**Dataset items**
⁂
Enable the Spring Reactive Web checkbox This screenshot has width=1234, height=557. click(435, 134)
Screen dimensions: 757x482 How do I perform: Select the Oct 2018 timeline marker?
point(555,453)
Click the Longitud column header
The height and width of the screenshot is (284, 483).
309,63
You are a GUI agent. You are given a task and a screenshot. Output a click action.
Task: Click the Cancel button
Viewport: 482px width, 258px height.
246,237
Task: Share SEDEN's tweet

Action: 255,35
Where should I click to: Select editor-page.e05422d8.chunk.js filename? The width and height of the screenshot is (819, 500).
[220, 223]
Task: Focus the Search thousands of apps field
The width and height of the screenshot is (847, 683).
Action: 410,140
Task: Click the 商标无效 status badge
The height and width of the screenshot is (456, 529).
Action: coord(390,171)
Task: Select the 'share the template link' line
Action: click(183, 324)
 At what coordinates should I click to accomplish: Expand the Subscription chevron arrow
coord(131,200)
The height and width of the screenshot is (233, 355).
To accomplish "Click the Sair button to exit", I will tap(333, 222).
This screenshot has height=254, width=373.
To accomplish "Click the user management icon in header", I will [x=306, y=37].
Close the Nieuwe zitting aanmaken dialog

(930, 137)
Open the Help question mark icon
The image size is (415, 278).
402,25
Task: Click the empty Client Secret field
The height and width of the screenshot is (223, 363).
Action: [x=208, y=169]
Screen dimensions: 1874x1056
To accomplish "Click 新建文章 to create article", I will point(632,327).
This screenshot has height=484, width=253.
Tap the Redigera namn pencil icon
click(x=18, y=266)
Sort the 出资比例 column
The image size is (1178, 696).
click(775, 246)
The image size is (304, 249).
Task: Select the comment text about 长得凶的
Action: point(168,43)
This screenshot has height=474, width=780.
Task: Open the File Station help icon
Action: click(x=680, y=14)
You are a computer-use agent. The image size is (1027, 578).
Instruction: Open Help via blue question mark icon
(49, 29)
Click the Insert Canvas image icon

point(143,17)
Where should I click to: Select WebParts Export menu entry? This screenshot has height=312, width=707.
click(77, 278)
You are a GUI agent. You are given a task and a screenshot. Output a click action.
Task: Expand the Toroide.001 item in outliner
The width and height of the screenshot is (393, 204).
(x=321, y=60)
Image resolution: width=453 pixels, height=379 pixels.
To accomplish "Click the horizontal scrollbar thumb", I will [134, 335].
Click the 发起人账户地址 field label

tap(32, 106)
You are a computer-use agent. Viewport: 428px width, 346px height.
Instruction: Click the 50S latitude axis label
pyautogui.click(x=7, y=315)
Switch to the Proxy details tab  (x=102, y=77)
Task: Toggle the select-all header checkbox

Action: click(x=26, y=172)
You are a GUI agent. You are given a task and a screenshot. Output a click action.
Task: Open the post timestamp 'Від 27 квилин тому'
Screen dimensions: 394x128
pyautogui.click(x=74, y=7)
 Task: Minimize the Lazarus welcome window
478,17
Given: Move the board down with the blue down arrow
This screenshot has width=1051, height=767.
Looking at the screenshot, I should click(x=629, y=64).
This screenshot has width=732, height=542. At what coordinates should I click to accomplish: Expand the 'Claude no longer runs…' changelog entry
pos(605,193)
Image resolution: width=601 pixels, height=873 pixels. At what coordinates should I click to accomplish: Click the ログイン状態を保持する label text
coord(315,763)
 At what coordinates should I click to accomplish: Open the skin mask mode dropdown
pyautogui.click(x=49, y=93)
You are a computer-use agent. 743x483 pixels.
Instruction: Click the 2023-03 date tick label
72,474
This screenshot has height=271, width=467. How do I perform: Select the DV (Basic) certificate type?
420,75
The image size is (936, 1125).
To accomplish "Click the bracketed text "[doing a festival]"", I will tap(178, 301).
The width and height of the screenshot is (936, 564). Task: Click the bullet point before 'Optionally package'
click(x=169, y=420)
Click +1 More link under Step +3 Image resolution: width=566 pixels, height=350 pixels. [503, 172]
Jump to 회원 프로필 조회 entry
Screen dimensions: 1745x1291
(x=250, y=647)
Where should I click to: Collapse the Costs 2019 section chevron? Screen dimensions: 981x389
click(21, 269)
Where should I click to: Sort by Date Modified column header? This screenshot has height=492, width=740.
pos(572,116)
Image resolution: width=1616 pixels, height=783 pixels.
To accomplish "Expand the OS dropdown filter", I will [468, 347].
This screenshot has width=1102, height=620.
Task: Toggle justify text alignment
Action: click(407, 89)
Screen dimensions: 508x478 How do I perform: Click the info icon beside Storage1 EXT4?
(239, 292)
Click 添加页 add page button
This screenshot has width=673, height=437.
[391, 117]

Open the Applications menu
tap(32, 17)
⁂
**DIRECTIONS**
Edit the rows above so that every occurrence of "Where should I click to" becomes "Which spot should I click to", leaving everything else unchanged.

**RESULT BELOW**
Enable the Spring Reactive Web checkbox This screenshot has width=1234, height=557. click(435, 134)
Screen dimensions: 757x482 How do I perform: Select the Oct 2018 timeline marker?
point(555,453)
Click the Longitud column header
The height and width of the screenshot is (284, 483).
309,63
You are a GUI agent. You are given a task and a screenshot. Output a click action.
Task: Click the Cancel button
Viewport: 482px width, 258px height.
246,237
Task: Share SEDEN's tweet

Action: 255,35
Which spot should I click to: Select editor-page.e05422d8.chunk.js filename? The width and height of the screenshot is (819, 500).
[220, 223]
Task: Focus the Search thousands of apps field
The width and height of the screenshot is (847, 683).
Action: 410,140
Task: Click the 商标无效 status badge
The height and width of the screenshot is (456, 529).
Action: coord(390,171)
Task: Select the 'share the template link' line
Action: click(183, 324)
 At what coordinates should I click to accomplish: Expand the Subscription chevron arrow
coord(131,200)
The height and width of the screenshot is (233, 355).
To accomplish "Click the Sair button to exit", I will tap(333, 222).
This screenshot has height=254, width=373.
To accomplish "Click the user management icon in header", I will [x=306, y=37].
Close the Nieuwe zitting aanmaken dialog

(930, 137)
Open the Help question mark icon
The image size is (415, 278).
402,25
Task: Click the empty Client Secret field
The height and width of the screenshot is (223, 363).
Action: [x=208, y=169]
Screen dimensions: 1874x1056
To accomplish "Click 新建文章 to create article", I will point(632,327).
This screenshot has height=484, width=253.
Tap the Redigera namn pencil icon
click(x=18, y=266)
Sort the 出资比例 column
The image size is (1178, 696).
click(775, 246)
The image size is (304, 249).
Task: Select the comment text about 长得凶的
Action: point(168,43)
This screenshot has height=474, width=780.
Task: Open the File Station help icon
Action: click(x=680, y=14)
You are a computer-use agent. The image size is (1027, 578).
Instruction: Open Help via blue question mark icon
(49, 29)
Click the Insert Canvas image icon

point(143,17)
Which spot should I click to: Select WebParts Export menu entry? This screenshot has height=312, width=707.
click(77, 278)
You are a GUI agent. You are given a task and a screenshot. Output a click action.
Task: Expand the Toroide.001 item in outliner
The width and height of the screenshot is (393, 204).
(x=321, y=60)
Image resolution: width=453 pixels, height=379 pixels.
To accomplish "Click the horizontal scrollbar thumb", I will [134, 335].
Click the 发起人账户地址 field label

tap(32, 106)
You are a computer-use agent. Viewport: 428px width, 346px height.
Instruction: Click the 50S latitude axis label
pyautogui.click(x=7, y=315)
Switch to the Proxy details tab  (x=102, y=77)
Task: Toggle the select-all header checkbox

Action: click(x=26, y=172)
You are a GUI agent. You are given a task and a screenshot. Output a click action.
Task: Open the post timestamp 'Від 27 квилин тому'
Screen dimensions: 394x128
pyautogui.click(x=74, y=7)
 Task: Minimize the Lazarus welcome window
478,17
Given: Move the board down with the blue down arrow
This screenshot has width=1051, height=767.
Looking at the screenshot, I should click(x=629, y=64).
This screenshot has width=732, height=542. At what coordinates should I click to accomplish: Expand the 'Claude no longer runs…' changelog entry
pos(605,193)
Image resolution: width=601 pixels, height=873 pixels. At what coordinates should I click to accomplish: Click the ログイン状態を保持する label text
coord(315,763)
 At what coordinates should I click to accomplish: Open the skin mask mode dropdown
pyautogui.click(x=49, y=93)
You are a computer-use agent. 743x483 pixels.
Instruction: Click the 2023-03 date tick label
72,474
This screenshot has height=271, width=467. How do I perform: Select the DV (Basic) certificate type?
420,75
The image size is (936, 1125).
To accomplish "Click the bracketed text "[doing a festival]"", I will tap(178, 301).
The width and height of the screenshot is (936, 564). Task: Click the bullet point before 'Optionally package'
click(x=169, y=420)
Click +1 More link under Step +3 Image resolution: width=566 pixels, height=350 pixels. [503, 172]
Jump to 회원 프로필 조회 entry
Screen dimensions: 1745x1291
(x=250, y=647)
Which spot should I click to: Collapse the Costs 2019 section chevron? Screen dimensions: 981x389
click(21, 269)
Which spot should I click to: Sort by Date Modified column header? This screenshot has height=492, width=740.
pos(572,116)
Image resolution: width=1616 pixels, height=783 pixels.
To accomplish "Expand the OS dropdown filter", I will [468, 347].
This screenshot has width=1102, height=620.
Task: Toggle justify text alignment
Action: click(407, 89)
Screen dimensions: 508x478 How do I perform: Click the info icon beside Storage1 EXT4?
(239, 292)
Click 添加页 add page button
This screenshot has width=673, height=437.
[391, 117]

Open the Applications menu
tap(32, 17)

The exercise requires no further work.